Saturday, 3 March 2012

Syria and its Christian past

Cardinal Daoud.

I heard Paul Conroy, the journalist injured and then smuggled out of Syria, speaking on the radio this morning from his hospital bed. The continuing tragic news coming out of Syria looks as though ordianry people are being indiscriminately massacred.

Quite by chance, apart from the news issuing out of Syria, I've been reading something of its Christian history in in Philip Jenkins' "The Lost History of Christianity", which charts the rise and fall of the flourishing Christian Churches for a thousand years in the Middle East, Africa and Asia. Even today about 10% of the Syrian population is Christian and the town of Homs that is so much in the news is a particularly Christian area, especially the nearby Wādī al-Naṣārá, which means "Valley of Christians". Cardinal Daoud, who once attended Mass at a side altar in St Peter's Basilica that I was offering with my parishioners, was the Archbishop of Homs betweween 1994 - 1998, before going on to be Patriarch of Antioch and then Prefect of the Congregation for Oriental Churches. Cardinal Daoud, that is, not me!

It's a reminder that for many centuries there was a flourishing Christian Church throughout lands we now think of only as Muslim that streched far down into Africa and away to the East into China. To take just one example, from about 780 until 823 (about the time of Charlemagne here in Europe) Bishop Timothy was Patriarch of the Church of the East, then based in the ancient Mesoptamian city of Seleucia. He presided over about a quarter of the world's Christians with nineteen Metropolitans and eighty five bishops. He created bishoprics in Rai near Tehran, in Turkestan, Armenia, Dailumaye on the Caspian Sea and Yemen. Arabia had four bishops and new ones were appointed in what we would now call China, Tibet and India. Before Canterbury had its first Archbishop there were churches in Sri Lanka, Afghanistan and Malabar.

Between 640 and and 740 no fewer than six popes came from Syria and so it wasn't unusual that in the 660's when the Roman Church wanted to bolster the emerging church in England, it sent as the new archbishop of Canterbury Theodore of Tarsus, from Cilicia (southern Turkey), suported by the African abbot Hadrian.

Syria produced what has been called "the first hymn book" no later than the second century, the "Odes of Solomon". The sequence of eastern popes in Rome naturally imported customs and music familiar to them. The Ambrosian chant of Milan was ordered "to be sung in the Syrian manner."

By the tenth century the Byzantine Empire stil had fifty one Metropolitans supervising 550 bishops throughout Asia Minor.

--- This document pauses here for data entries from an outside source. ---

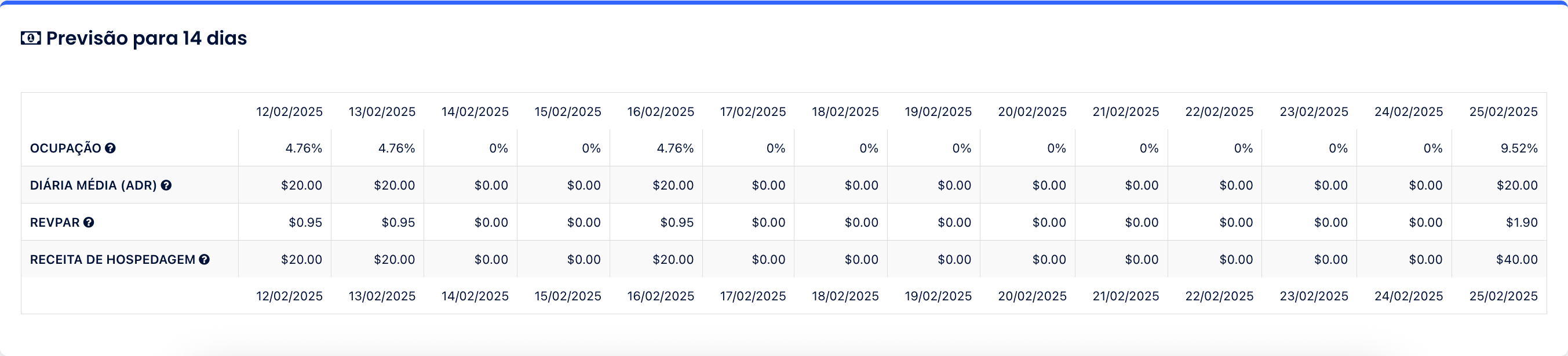Select the 25/02/2025 top column header
Image resolution: width=1568 pixels, height=356 pixels.
coord(1503,111)
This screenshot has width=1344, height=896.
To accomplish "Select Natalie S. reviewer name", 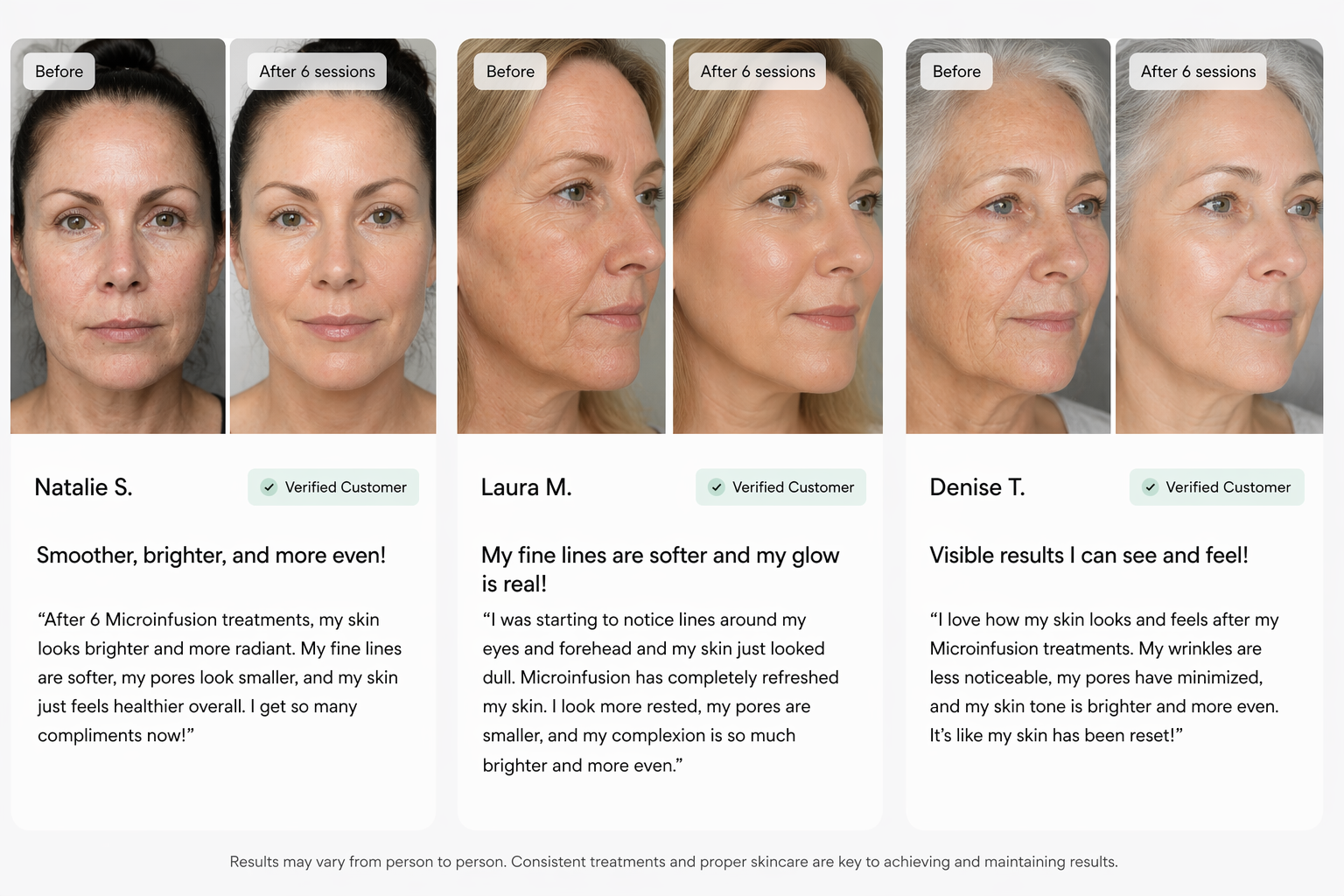I will [x=83, y=487].
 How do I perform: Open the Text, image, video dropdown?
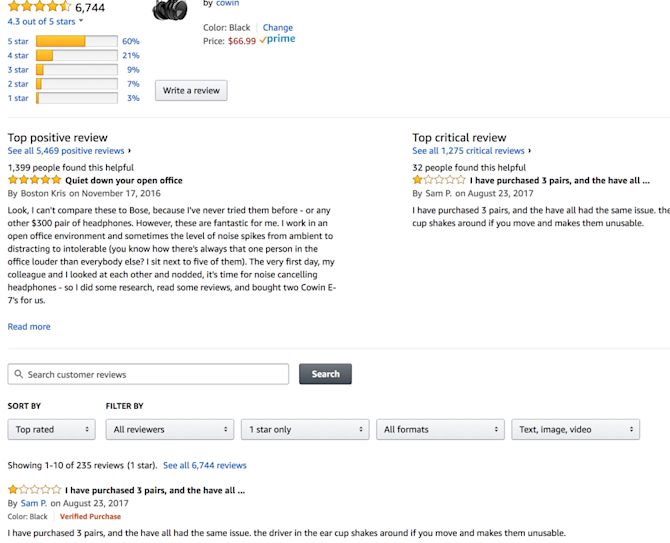576,429
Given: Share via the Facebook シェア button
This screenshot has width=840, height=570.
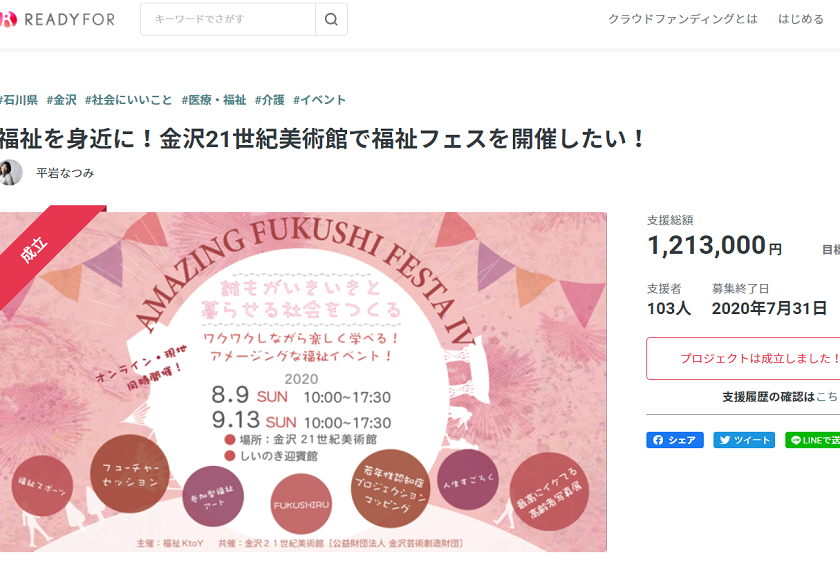Looking at the screenshot, I should (675, 440).
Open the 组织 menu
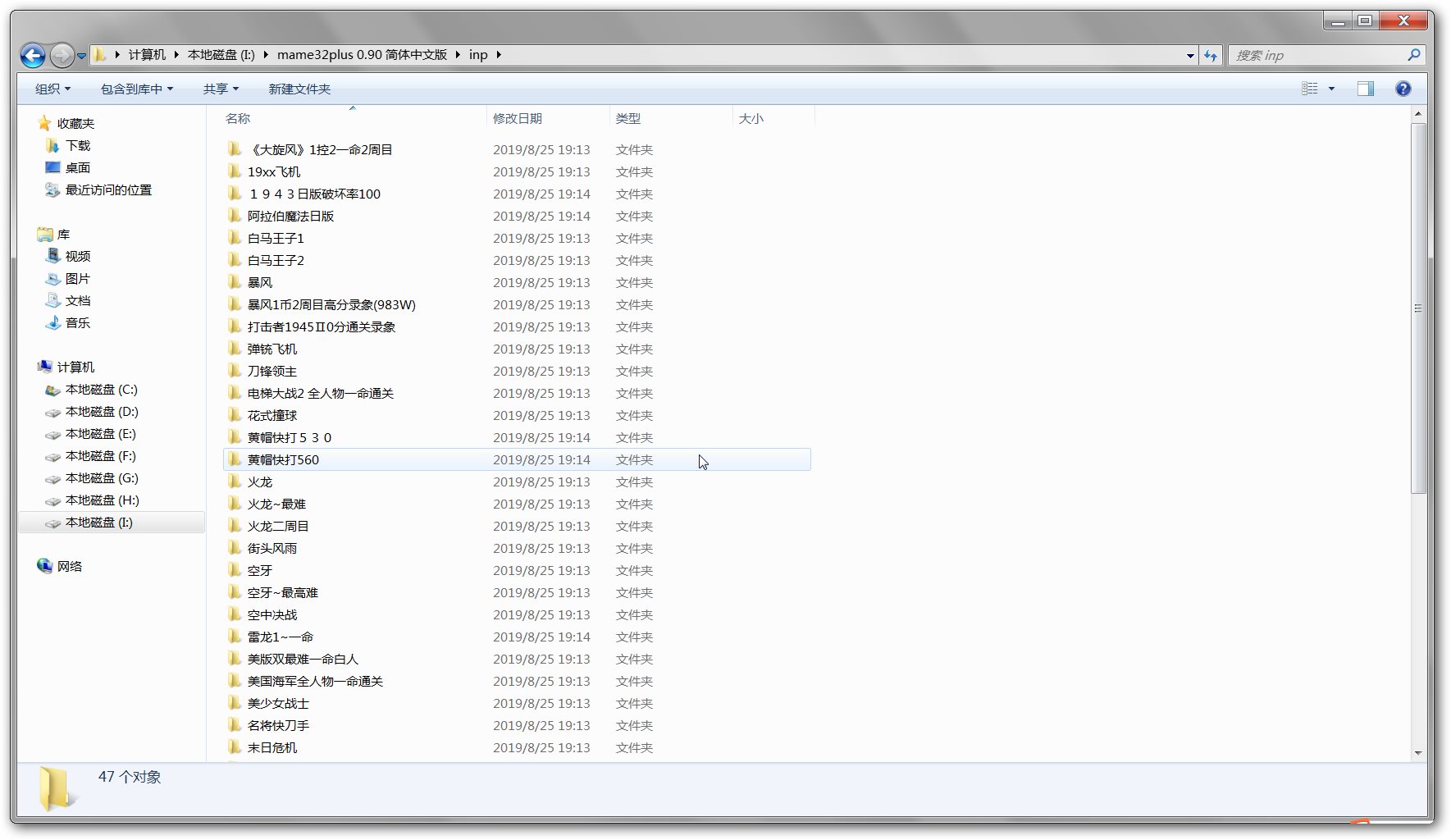The image size is (1451, 840). 52,89
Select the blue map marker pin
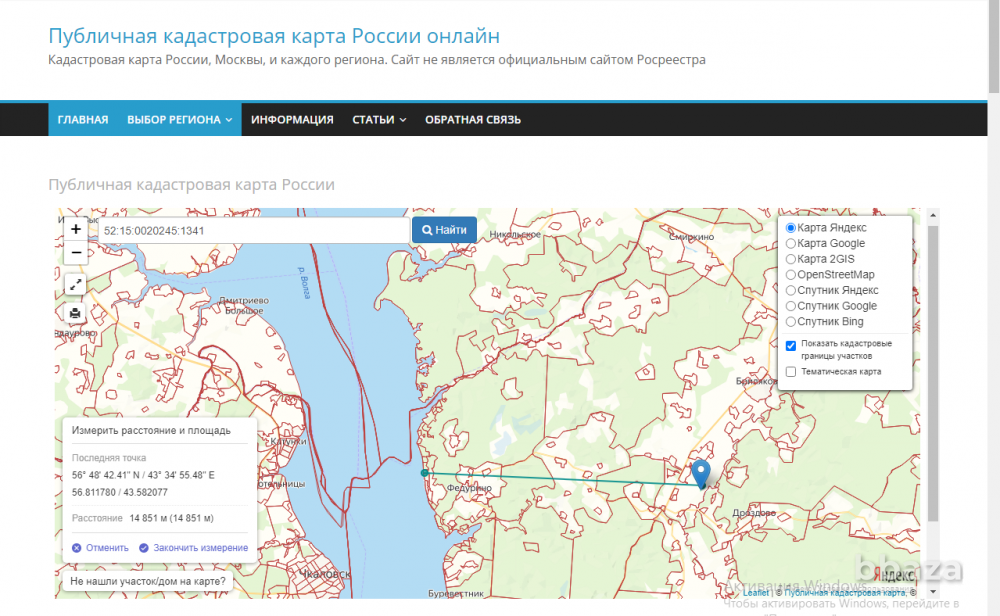 point(700,470)
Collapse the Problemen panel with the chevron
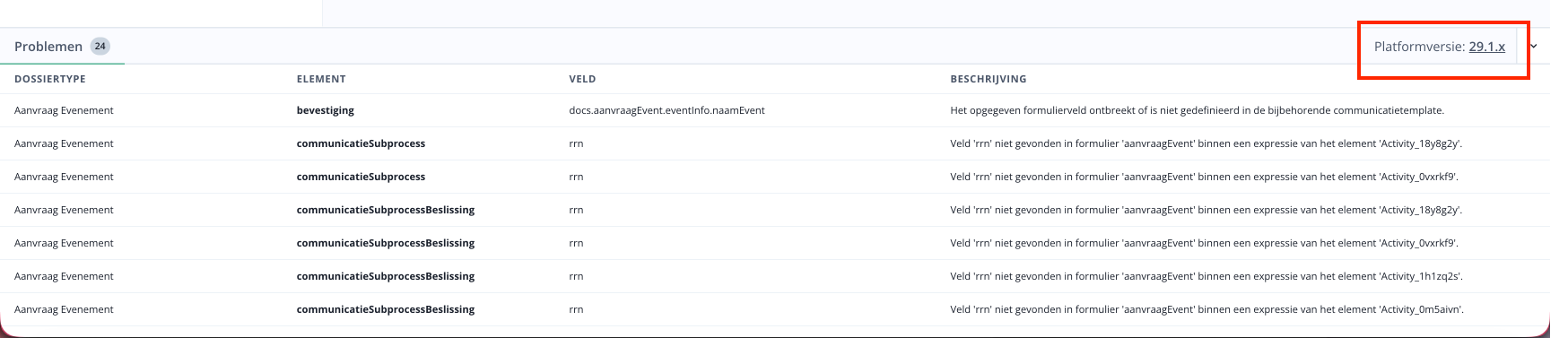The image size is (1568, 338). (x=1533, y=47)
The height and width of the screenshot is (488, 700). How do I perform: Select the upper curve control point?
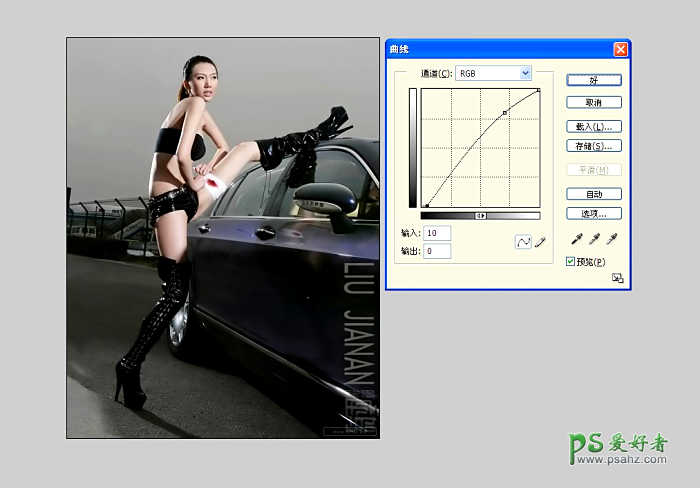point(505,113)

This Church spoke Syriac, close to the language of Jesus and, suggests Philip Jenkins, one that we could look to as taking us back to a Christianity not so tainted (as some put it) with westernized thought, but of course, this doesn't take us back to simple Agape's or some sort of hippy commune version of Christianity but rather to a rich and intricate liturgical and theological tradition that puts some of our modern ideas to shame.

That these Christain churches either no longer exist at all or are tiny fractions of what they once were certainly gives pause for thought.

The consecration, in 2002, of Mor Dionysius Thomas as the CATHOLICOS with the title 'BASELIOS THOMAS I' at a solemn function held at the St. Peter & St. Paul Cathedral in Mor Ephrem Monastery, Ma`arat Sayyidnaya, near Damascus.